Extracted records —

"""

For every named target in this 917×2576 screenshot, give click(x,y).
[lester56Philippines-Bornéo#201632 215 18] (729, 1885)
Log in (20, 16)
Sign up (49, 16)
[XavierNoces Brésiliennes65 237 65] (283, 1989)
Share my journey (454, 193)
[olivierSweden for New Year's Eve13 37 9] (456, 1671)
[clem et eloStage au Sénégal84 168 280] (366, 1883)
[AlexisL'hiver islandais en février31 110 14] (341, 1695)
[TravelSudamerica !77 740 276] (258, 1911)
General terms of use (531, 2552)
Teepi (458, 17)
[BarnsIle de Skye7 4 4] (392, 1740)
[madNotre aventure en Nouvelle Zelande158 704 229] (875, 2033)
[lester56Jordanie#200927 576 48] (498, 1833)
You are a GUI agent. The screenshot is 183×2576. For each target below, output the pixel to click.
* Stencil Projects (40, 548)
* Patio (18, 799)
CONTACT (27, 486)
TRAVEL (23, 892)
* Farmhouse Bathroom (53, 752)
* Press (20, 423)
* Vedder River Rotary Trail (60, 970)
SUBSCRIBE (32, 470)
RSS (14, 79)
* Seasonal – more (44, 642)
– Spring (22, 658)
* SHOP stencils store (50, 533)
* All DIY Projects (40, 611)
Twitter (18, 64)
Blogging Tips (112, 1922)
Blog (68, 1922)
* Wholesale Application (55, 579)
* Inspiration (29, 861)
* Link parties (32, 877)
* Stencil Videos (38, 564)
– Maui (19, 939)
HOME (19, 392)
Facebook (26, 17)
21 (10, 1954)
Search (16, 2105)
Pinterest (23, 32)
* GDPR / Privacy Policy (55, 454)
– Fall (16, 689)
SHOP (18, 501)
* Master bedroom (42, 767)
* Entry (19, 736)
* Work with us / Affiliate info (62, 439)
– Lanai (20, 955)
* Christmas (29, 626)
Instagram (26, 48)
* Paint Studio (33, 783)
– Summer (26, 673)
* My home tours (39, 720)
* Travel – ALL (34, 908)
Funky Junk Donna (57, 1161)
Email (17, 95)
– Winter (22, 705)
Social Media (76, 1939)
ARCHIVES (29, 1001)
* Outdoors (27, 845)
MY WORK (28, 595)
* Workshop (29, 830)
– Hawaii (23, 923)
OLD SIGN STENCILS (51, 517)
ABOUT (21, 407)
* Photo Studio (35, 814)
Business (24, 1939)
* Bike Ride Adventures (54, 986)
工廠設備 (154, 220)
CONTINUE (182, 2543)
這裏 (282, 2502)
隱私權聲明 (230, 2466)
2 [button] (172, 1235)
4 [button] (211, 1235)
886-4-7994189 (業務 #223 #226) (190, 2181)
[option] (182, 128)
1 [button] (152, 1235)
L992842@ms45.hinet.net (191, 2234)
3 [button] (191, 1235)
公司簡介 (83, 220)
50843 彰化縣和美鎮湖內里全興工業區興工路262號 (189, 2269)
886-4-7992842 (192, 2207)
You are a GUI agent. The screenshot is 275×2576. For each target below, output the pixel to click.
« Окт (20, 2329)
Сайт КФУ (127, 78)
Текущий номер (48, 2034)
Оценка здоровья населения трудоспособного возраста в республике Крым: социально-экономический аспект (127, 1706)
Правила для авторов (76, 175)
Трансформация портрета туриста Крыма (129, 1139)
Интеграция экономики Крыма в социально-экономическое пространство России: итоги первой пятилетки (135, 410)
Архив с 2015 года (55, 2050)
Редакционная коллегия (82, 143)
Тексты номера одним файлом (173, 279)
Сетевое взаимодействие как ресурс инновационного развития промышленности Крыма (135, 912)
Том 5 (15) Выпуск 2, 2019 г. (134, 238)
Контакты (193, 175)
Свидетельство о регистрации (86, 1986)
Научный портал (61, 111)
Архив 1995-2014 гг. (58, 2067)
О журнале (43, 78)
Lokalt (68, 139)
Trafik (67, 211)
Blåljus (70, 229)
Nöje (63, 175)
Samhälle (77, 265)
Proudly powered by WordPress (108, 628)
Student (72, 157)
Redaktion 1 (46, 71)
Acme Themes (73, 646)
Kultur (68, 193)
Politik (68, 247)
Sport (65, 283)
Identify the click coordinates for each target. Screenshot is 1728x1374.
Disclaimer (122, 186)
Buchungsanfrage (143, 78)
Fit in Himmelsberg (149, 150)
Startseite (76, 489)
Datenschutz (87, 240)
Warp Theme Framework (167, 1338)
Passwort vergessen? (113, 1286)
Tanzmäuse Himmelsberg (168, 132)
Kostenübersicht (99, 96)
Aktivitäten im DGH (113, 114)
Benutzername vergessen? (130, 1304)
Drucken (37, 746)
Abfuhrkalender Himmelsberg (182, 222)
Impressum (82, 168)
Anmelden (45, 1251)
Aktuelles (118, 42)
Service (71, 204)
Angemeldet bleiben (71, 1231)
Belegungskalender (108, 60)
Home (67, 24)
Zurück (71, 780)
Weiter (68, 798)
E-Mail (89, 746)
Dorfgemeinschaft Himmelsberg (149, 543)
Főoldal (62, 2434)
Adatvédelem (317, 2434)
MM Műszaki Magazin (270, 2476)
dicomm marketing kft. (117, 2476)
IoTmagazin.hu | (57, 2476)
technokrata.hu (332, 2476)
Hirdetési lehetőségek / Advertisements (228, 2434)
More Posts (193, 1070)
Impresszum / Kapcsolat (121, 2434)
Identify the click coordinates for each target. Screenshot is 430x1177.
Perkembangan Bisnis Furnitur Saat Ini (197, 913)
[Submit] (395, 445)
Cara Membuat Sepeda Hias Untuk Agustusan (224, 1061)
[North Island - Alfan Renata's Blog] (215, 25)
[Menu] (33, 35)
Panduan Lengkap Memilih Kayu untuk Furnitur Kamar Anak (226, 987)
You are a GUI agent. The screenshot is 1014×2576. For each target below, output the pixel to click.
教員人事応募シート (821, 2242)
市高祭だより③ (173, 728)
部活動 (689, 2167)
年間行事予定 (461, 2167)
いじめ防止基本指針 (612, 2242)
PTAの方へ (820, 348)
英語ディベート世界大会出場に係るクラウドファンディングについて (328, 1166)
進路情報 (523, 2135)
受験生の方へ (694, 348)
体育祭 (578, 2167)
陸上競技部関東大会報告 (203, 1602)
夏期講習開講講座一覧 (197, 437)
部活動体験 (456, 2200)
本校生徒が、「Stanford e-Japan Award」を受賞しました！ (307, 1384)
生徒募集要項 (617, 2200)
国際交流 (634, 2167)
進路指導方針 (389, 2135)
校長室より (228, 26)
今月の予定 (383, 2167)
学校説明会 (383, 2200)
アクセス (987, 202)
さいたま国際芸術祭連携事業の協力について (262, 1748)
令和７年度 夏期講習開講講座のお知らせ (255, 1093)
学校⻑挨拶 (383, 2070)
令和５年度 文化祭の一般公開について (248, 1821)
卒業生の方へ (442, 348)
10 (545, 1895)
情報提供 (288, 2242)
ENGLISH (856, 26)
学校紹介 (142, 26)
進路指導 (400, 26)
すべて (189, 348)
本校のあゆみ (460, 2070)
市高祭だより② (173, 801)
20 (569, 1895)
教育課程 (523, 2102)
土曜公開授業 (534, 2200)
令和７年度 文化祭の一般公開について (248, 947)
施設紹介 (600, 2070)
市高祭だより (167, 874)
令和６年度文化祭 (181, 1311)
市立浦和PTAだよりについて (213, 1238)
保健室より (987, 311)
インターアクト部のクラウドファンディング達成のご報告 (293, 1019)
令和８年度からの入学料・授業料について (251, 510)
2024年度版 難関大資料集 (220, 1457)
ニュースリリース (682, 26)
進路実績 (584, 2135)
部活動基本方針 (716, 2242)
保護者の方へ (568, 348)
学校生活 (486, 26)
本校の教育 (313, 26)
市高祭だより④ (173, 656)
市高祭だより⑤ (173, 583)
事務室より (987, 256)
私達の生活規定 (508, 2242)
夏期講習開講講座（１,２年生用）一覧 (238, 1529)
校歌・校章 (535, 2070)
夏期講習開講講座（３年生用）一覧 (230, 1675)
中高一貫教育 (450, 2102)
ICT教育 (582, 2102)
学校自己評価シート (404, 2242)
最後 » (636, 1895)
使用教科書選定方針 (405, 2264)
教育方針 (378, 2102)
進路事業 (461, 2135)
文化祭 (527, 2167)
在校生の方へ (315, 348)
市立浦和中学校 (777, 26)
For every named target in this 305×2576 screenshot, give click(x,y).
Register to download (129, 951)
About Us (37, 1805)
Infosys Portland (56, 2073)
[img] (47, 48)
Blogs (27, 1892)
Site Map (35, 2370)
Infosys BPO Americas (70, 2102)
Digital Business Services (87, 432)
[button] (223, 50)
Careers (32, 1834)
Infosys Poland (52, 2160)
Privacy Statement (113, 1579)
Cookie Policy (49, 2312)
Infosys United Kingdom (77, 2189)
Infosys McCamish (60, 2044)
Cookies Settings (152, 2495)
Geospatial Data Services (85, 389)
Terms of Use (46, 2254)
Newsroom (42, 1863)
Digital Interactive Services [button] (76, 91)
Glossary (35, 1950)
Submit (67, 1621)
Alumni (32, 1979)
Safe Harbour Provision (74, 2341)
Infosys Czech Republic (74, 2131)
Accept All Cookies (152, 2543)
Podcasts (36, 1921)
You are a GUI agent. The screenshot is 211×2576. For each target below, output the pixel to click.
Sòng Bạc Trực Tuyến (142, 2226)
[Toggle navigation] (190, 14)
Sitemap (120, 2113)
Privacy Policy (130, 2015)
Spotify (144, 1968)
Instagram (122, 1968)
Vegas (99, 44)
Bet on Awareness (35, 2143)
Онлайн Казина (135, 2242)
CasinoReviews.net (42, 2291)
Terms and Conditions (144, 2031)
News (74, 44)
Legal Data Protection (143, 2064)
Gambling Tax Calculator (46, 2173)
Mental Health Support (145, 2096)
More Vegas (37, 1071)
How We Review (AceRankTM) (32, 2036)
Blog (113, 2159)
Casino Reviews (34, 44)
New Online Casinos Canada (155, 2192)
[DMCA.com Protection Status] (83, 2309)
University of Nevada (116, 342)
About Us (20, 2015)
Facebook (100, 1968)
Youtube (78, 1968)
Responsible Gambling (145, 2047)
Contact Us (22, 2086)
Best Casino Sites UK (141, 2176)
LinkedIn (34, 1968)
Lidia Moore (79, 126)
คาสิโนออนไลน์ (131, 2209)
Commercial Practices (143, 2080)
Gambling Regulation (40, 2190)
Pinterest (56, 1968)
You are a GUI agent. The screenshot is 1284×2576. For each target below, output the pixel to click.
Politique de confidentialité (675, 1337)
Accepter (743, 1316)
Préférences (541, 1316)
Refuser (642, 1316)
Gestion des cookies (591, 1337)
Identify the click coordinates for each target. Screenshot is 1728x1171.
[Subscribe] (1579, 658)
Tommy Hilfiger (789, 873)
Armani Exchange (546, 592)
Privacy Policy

"""

What is being asked —
Starting at the line with "Redaktion 1 (46, 71)" and ending at the line with "生徒募集要項 (617, 2200)", print each line of the listing above exactly, with no other lines.

Response box —
Redaktion 1 (46, 71)
Acme Themes (73, 646)
Kultur (68, 193)
Politik (68, 247)
Sport (65, 283)
Identify the click coordinates for each target. Screenshot is 1728x1374.
Disclaimer (122, 186)
Buchungsanfrage (143, 78)
Fit in Himmelsberg (149, 150)
Startseite (76, 489)
Datenschutz (87, 240)
Warp Theme Framework (167, 1338)
Passwort vergessen? (113, 1286)
Tanzmäuse Himmelsberg (168, 132)
Kostenübersicht (99, 96)
Aktivitäten im DGH (113, 114)
Benutzername vergessen? (130, 1304)
Drucken (37, 746)
Abfuhrkalender Himmelsberg (182, 222)
Impressum (82, 168)
Anmelden (45, 1251)
Aktuelles (118, 42)
Service (71, 204)
Angemeldet bleiben (71, 1231)
Belegungskalender (108, 60)
Home (67, 24)
Zurück (71, 780)
Weiter (68, 798)
E-Mail (89, 746)
Dorfgemeinschaft Himmelsberg (149, 543)
Főoldal (62, 2434)
Adatvédelem (317, 2434)
MM Műszaki Magazin (270, 2476)
dicomm marketing kft. (117, 2476)
IoTmagazin.hu | (57, 2476)
technokrata.hu (332, 2476)
Hirdetési lehetőségek / Advertisements (228, 2434)
More Posts (193, 1070)
Impresszum / Kapcsolat (121, 2434)
Identify the click coordinates for each target. Screenshot is 430x1177.
Perkembangan Bisnis Furnitur Saat Ini (197, 913)
[Submit] (395, 445)
Cara Membuat Sepeda Hias Untuk Agustusan (224, 1061)
[North Island - Alfan Renata's Blog] (215, 25)
[Menu] (33, 35)
Panduan Lengkap Memilih Kayu untuk Furnitur Kamar Anak (226, 987)
You are a GUI agent. The screenshot is 1014×2576. For each target below, output the pixel to click.
教員人事応募シート (821, 2242)
市高祭だより③ (173, 728)
部活動 (689, 2167)
年間行事予定 (461, 2167)
いじめ防止基本指針 (612, 2242)
PTAの方へ (820, 348)
英語ディベート世界大会出場に係るクラウドファンディングについて (328, 1166)
進路情報 (523, 2135)
受験生の方へ (694, 348)
体育祭 (578, 2167)
陸上競技部関東大会報告 (203, 1602)
夏期講習開講講座一覧 (197, 437)
部活動体験 (456, 2200)
本校生徒が、「Stanford e-Japan Award」を受賞しました！ (307, 1384)
生徒募集要項 (617, 2200)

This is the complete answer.